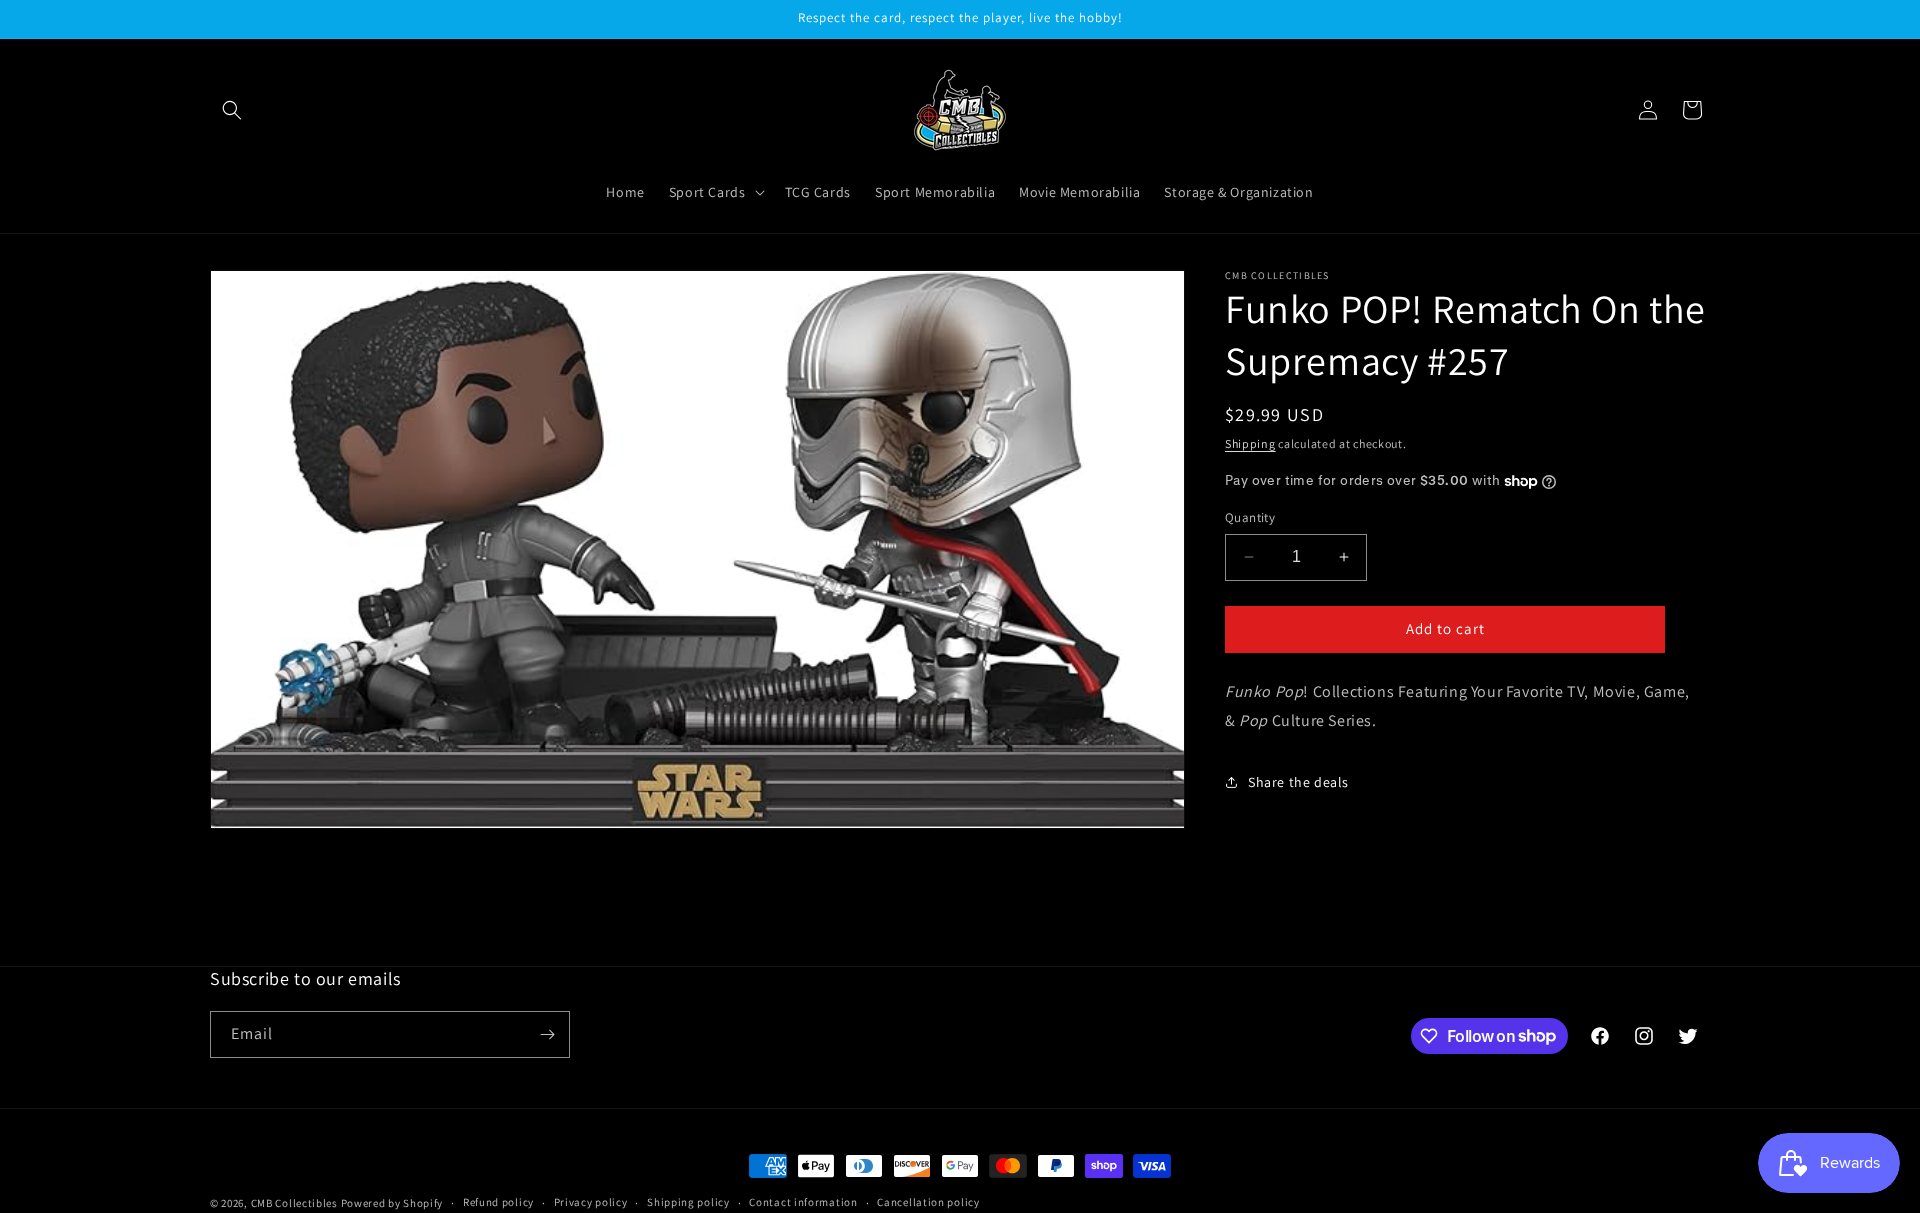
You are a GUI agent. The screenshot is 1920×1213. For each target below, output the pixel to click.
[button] (232, 110)
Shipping (1250, 443)
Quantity (1250, 517)
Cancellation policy (928, 1202)
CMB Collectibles (296, 1203)
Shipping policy (688, 1202)
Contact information (803, 1202)
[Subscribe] (547, 1034)
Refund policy (498, 1202)
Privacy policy (591, 1202)
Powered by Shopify (392, 1203)
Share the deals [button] (1298, 782)
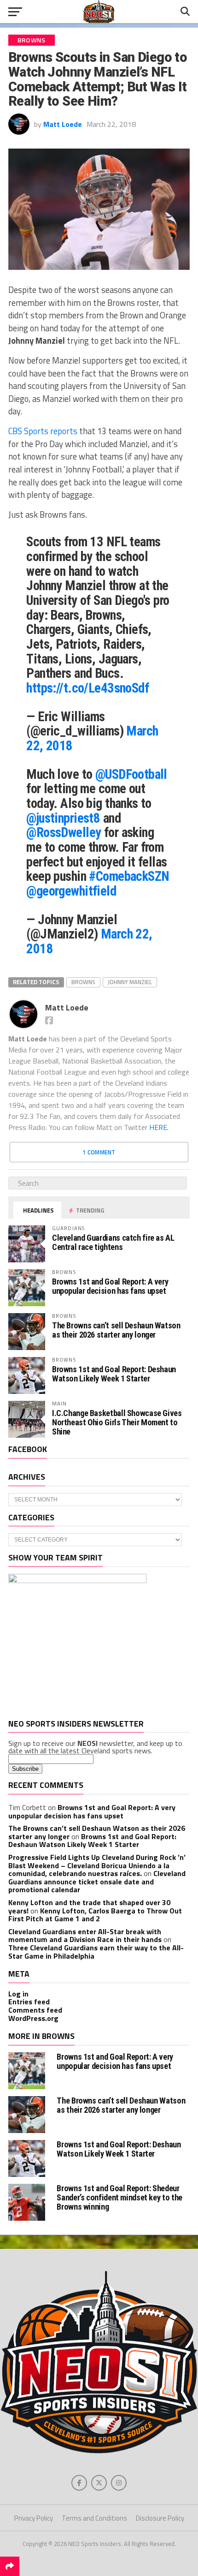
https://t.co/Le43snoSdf (87, 688)
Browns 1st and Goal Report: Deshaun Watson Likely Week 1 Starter (114, 1373)
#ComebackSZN (129, 876)
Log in (18, 1993)
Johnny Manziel (130, 981)
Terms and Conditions (94, 2518)
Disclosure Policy (160, 2518)
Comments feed (35, 2009)
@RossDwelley (63, 832)
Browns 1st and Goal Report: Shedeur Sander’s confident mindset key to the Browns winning (119, 2197)
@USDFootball (131, 774)
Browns (83, 981)
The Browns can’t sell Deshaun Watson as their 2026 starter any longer (116, 1330)
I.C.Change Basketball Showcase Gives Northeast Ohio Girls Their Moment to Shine (117, 1422)
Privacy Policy (33, 2518)
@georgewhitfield (71, 891)
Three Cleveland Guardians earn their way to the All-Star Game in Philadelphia (96, 1951)
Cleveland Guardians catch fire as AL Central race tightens (113, 1242)
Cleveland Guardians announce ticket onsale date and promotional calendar (97, 1881)
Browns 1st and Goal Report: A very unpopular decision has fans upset (110, 1286)
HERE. (159, 1127)
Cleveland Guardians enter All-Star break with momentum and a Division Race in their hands (85, 1935)
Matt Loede (62, 124)
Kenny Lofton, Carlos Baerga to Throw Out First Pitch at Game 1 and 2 (95, 1915)
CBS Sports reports (42, 430)
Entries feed (29, 2001)
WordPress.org (33, 2018)
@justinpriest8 (63, 818)
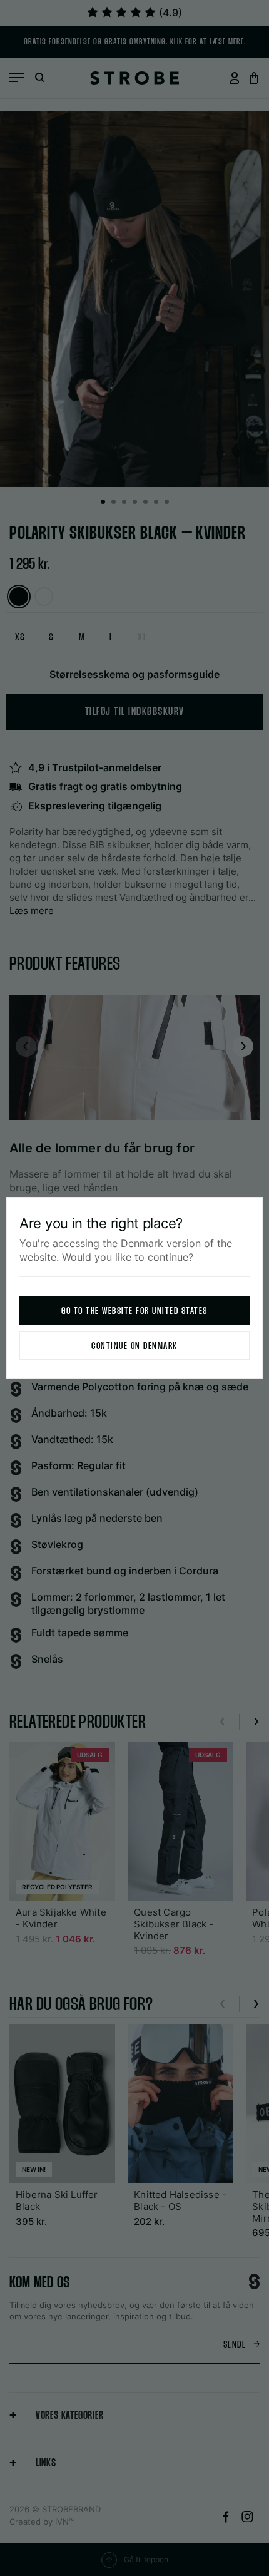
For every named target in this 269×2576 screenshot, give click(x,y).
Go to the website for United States (134, 1311)
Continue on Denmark (134, 1346)
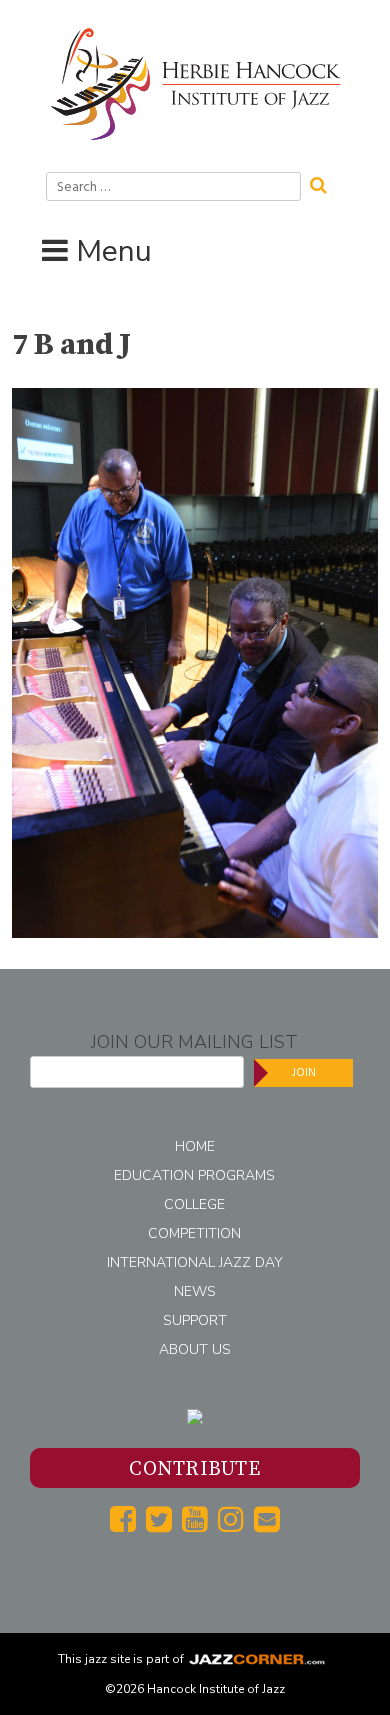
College (194, 1204)
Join (304, 1072)
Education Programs (194, 1175)
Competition (194, 1233)
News (195, 1291)
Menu (114, 251)
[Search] (325, 183)
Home (195, 1146)
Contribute (194, 1469)
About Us (195, 1349)
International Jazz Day (195, 1262)
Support (195, 1320)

○ ○ ○ ○ ○

- _EXERCISE DESCRIPTION_: Copy out each line from the listing that contains the string "Guardians".

- _ANSWER SPACE_:
Three Cleveland Guardians earn their way to the All-Star Game in Philadelphia (96, 1951)
Cleveland Guardians catch fire as AL Central race tightens (113, 1242)
Cleveland Guardians announce ticket onsale date and promotional calendar (97, 1881)
Cleveland Guardians enter All-Star break with momentum and a Division Race in their hands (85, 1935)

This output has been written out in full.